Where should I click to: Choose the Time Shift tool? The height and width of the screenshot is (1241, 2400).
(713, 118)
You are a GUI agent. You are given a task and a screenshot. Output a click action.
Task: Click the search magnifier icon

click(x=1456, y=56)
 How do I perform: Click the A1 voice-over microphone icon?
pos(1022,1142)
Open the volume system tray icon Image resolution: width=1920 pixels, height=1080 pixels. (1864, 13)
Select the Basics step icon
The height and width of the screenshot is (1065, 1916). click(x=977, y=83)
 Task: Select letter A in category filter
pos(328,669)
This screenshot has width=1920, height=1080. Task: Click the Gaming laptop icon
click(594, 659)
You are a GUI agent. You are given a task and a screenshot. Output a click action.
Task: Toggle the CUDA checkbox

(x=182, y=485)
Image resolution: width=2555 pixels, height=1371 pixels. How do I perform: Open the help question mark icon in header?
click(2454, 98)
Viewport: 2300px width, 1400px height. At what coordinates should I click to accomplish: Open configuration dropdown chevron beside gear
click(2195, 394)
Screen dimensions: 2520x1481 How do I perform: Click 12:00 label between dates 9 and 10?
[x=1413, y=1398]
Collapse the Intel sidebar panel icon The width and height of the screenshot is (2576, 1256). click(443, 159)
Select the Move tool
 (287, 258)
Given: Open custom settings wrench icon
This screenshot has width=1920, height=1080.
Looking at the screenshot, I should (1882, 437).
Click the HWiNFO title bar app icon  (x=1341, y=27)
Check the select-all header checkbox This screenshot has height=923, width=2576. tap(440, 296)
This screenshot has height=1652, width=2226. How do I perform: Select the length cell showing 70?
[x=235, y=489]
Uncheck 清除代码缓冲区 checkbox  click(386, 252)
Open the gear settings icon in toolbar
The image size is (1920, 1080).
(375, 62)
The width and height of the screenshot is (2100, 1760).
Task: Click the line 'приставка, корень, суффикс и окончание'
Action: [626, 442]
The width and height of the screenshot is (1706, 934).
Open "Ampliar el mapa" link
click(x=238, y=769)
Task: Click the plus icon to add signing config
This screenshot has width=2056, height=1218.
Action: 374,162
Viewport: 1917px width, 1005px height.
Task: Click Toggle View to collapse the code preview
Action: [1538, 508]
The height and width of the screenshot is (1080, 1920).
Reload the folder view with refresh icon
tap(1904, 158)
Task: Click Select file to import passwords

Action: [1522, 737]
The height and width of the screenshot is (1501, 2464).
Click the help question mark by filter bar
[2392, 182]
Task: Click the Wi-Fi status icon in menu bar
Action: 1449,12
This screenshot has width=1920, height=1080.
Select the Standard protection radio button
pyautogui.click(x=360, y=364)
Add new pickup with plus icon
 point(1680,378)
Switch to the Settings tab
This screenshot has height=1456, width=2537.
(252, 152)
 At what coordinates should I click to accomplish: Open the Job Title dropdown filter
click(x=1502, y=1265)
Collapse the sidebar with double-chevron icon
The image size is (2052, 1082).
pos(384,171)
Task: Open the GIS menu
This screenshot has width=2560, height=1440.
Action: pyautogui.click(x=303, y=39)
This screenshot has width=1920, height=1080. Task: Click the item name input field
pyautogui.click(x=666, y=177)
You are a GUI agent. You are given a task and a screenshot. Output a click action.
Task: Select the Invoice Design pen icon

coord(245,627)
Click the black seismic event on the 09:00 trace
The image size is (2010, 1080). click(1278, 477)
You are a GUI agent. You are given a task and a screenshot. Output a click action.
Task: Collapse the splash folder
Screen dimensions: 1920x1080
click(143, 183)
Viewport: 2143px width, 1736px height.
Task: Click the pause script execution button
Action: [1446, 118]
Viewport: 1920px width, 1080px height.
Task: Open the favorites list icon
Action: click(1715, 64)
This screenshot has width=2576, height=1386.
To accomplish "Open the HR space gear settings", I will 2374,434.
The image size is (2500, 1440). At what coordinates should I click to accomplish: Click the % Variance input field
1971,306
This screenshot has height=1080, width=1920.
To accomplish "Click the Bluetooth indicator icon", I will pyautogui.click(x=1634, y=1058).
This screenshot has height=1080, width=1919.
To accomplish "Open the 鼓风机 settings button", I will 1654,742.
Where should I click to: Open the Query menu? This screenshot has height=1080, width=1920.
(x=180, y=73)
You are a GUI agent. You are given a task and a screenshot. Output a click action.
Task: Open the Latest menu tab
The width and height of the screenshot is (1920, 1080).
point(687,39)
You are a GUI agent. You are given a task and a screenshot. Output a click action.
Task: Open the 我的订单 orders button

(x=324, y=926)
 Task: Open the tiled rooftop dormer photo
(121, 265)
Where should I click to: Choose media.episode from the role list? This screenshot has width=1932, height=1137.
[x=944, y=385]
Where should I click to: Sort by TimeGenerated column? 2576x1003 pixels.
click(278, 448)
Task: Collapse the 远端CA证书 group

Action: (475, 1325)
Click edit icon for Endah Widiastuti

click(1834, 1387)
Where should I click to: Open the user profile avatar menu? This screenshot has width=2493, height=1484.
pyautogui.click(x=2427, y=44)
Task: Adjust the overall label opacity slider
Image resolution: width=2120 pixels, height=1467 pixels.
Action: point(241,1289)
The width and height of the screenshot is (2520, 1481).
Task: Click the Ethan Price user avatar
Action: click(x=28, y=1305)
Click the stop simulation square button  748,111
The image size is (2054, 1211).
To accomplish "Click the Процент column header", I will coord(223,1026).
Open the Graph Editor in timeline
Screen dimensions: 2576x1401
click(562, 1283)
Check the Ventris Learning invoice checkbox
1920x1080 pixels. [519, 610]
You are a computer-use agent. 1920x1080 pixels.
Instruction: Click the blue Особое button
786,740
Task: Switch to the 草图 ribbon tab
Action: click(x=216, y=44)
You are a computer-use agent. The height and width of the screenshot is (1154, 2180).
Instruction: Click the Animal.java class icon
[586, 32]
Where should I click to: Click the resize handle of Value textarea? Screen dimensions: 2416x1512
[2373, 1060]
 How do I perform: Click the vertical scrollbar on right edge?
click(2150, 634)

(EXERCISE)
Produce the entries above once more, identical in every detail.

(RESULT FOR THIS EXERCISE)
Where should I click to: Choose the Time Shift tool? The height and width of the screenshot is (1241, 2400).
(713, 118)
You are a GUI agent. You are given a task and a screenshot. Output a click action.
Task: Click the search magnifier icon

click(x=1456, y=56)
 How do I perform: Click the A1 voice-over microphone icon?
pos(1022,1142)
Open the volume system tray icon Image resolution: width=1920 pixels, height=1080 pixels. (1864, 13)
Select the Basics step icon
The height and width of the screenshot is (1065, 1916). click(x=977, y=83)
 Task: Select letter A in category filter
pos(328,669)
This screenshot has width=1920, height=1080. Task: Click the Gaming laptop icon
click(594, 659)
You are a GUI agent. You are given a task and a screenshot. Output a click action.
Task: Toggle the CUDA checkbox

(x=182, y=485)
Image resolution: width=2555 pixels, height=1371 pixels. How do I perform: Open the help question mark icon in header?
click(2454, 98)
Viewport: 2300px width, 1400px height. At what coordinates should I click to accomplish: Open configuration dropdown chevron beside gear
click(2195, 394)
Screen dimensions: 2520x1481 How do I perform: Click 12:00 label between dates 9 and 10?
[x=1413, y=1398]
Collapse the Intel sidebar panel icon The width and height of the screenshot is (2576, 1256). click(443, 159)
Select the Move tool
 (287, 258)
Given: Open custom settings wrench icon
This screenshot has width=1920, height=1080.
Looking at the screenshot, I should (1882, 437).
Click the HWiNFO title bar app icon  (x=1341, y=27)
Check the select-all header checkbox This screenshot has height=923, width=2576. tap(440, 296)
This screenshot has height=1652, width=2226. How do I perform: Select the length cell showing 70?
[x=235, y=489]
Uncheck 清除代码缓冲区 checkbox  click(386, 252)
Open the gear settings icon in toolbar
The image size is (1920, 1080).
(375, 62)
The width and height of the screenshot is (2100, 1760).
Task: Click the line 'приставка, корень, суффикс и окончание'
Action: [626, 442]
The width and height of the screenshot is (1706, 934).
Open "Ampliar el mapa" link
click(x=238, y=769)
Task: Click the plus icon to add signing config
This screenshot has width=2056, height=1218.
Action: 374,162
Viewport: 1917px width, 1005px height.
Task: Click Toggle View to collapse the code preview
Action: [1538, 508]
The height and width of the screenshot is (1080, 1920).
Reload the folder view with refresh icon
tap(1904, 158)
Task: Click Select file to import passwords

Action: [1522, 737]
The height and width of the screenshot is (1501, 2464).
Click the help question mark by filter bar
[2392, 182]
Task: Click the Wi-Fi status icon in menu bar
Action: 1449,12
This screenshot has width=1920, height=1080.
Select the Standard protection radio button
pyautogui.click(x=360, y=364)
Add new pickup with plus icon
 point(1680,378)
Switch to the Settings tab
This screenshot has height=1456, width=2537.
(252, 152)
 At what coordinates should I click to accomplish: Open the Job Title dropdown filter
click(x=1502, y=1265)
Collapse the sidebar with double-chevron icon
The image size is (2052, 1082).
pos(384,171)
Task: Open the GIS menu
This screenshot has width=2560, height=1440.
Action: pyautogui.click(x=303, y=39)
This screenshot has width=1920, height=1080. Task: Click the item name input field
pyautogui.click(x=666, y=177)
You are a GUI agent. You are given a task and a screenshot. Output a click action.
Task: Select the Invoice Design pen icon

coord(245,627)
Click the black seismic event on the 09:00 trace
The image size is (2010, 1080). click(1278, 477)
You are a GUI agent. You are given a task and a screenshot. Output a click action.
Task: Collapse the splash folder
Screen dimensions: 1920x1080
click(143, 183)
Viewport: 2143px width, 1736px height.
Task: Click the pause script execution button
Action: [1446, 118]
Viewport: 1920px width, 1080px height.
Task: Open the favorites list icon
Action: click(1715, 64)
This screenshot has width=2576, height=1386.
To accomplish "Open the HR space gear settings", I will 2374,434.
The image size is (2500, 1440). At what coordinates should I click to accomplish: Click the % Variance input field
1971,306
This screenshot has height=1080, width=1920.
To accomplish "Click the Bluetooth indicator icon", I will pyautogui.click(x=1634, y=1058).
This screenshot has height=1080, width=1919.
To accomplish "Open the 鼓风机 settings button", I will 1654,742.
Where should I click to: Open the Query menu? This screenshot has height=1080, width=1920.
(x=180, y=73)
You are a GUI agent. You are given a task and a screenshot. Output a click action.
Task: Open the Latest menu tab
The width and height of the screenshot is (1920, 1080).
point(687,39)
You are a GUI agent. You are given a task and a screenshot. Output a click action.
Task: Open the 我的订单 orders button

(x=324, y=926)
 Task: Open the tiled rooftop dormer photo
(121, 265)
Where should I click to: Choose media.episode from the role list? This screenshot has width=1932, height=1137.
[x=944, y=385]
Where should I click to: Sort by TimeGenerated column? 2576x1003 pixels.
click(278, 448)
Task: Collapse the 远端CA证书 group

Action: (475, 1325)
Click edit icon for Endah Widiastuti

click(1834, 1387)
Where should I click to: Open the user profile avatar menu? This screenshot has width=2493, height=1484.
pyautogui.click(x=2427, y=44)
Task: Adjust the overall label opacity slider
Image resolution: width=2120 pixels, height=1467 pixels.
Action: point(241,1289)
The width and height of the screenshot is (2520, 1481).
Task: Click the Ethan Price user avatar
Action: click(x=28, y=1305)
Click the stop simulation square button  748,111
The image size is (2054, 1211).
To accomplish "Click the Процент column header", I will coord(223,1026).
Open the Graph Editor in timeline
Screen dimensions: 2576x1401
click(562, 1283)
Check the Ventris Learning invoice checkbox
1920x1080 pixels. [519, 610]
You are a computer-use agent. 1920x1080 pixels.
Instruction: Click the blue Особое button
786,740
Task: Switch to the 草图 ribbon tab
Action: click(x=216, y=44)
You are a computer-use agent. The height and width of the screenshot is (1154, 2180).
Instruction: Click the Animal.java class icon
[586, 32]
Where should I click to: Click the resize handle of Value textarea? Screen dimensions: 2416x1512
[2373, 1060]
 How do I perform: Click the vertical scrollbar on right edge?
click(2150, 634)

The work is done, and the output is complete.